Ultimately, experimentation is all about learning, and A/B testing is a prime example of how well-employed tactical learning can result in tangible benefits. These include:
- Better content
- Improved user engagement
- Reduced bounce rates
- Higher conversion rates
- Testable assets
- Ease of analysis
- Increased sales
- Lower cart abandonment
- Reduced risks
- Quick results
Why do we need A/B Testing?
A/B testing is often employed for the important reasons outlined below:
- Product decisions should be based on facts, not mere assumptions
- When making assumptions, we tend to also make a lot of mistakes
- Ultimately, our products will only be profitable with our end user’s final approval
- A/B testing enables companies to put customers in the driving seat
Who Should Use A/B Testing?
Despite these incredible advantages, it is important to realise that not everyone stands to benefit from A/B testing. While larger companies can easily A/B test new features, design changes and product improvements in a controlled and reliable manner, by most estimates, you would require at least 30,000 users to start to truly benefit from this practice. Nevertheless, A/B testing is an essential tool for companies like Facebook, Amazon and Google, as it enables them to make data-driven decisions that will increase revenue, encourage engagement and optimise the user experience.

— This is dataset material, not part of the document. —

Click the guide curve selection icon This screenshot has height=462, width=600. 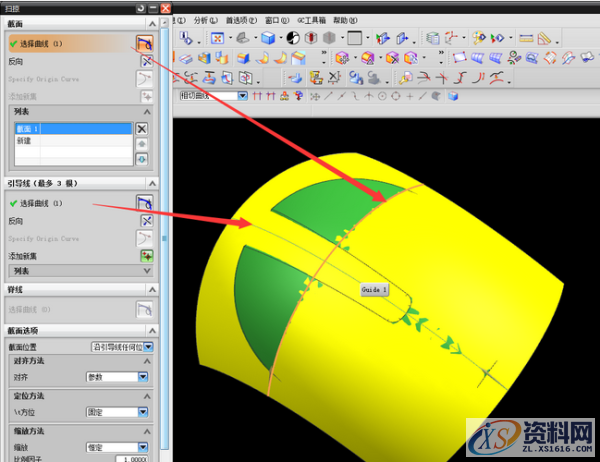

Because most e-commerce companies rely heavily on websites and mobile apps to drive sales and generate revenue, they can utilise A/B testing to improve the design and functionality of their products. This is done by comparing checkout flows and testing multiple sales and graphic elements on the page — buttons, menu, cart view, etc. As a result, they are able to uncover which design and content changes are most effective in driving users through the conversion funnel.
A/B testing is also important for companies involved in email marketing, as it enables them to test different subject lines, body text and graphical content. By running A/B tests on email campaigns, businesses can optimise their email marketing strategy and ensure that they are communicating effectively with their target audience at appropriate times.
A/B testing is a powerful technique for many companies and organisations looking to optimise their digital products. For businesses lacking the expertise that still stand to gain from A/B testing — particularly those with a large amount of users — implementation may still be accomplished via an experienced software development company with a capable dedicated development team.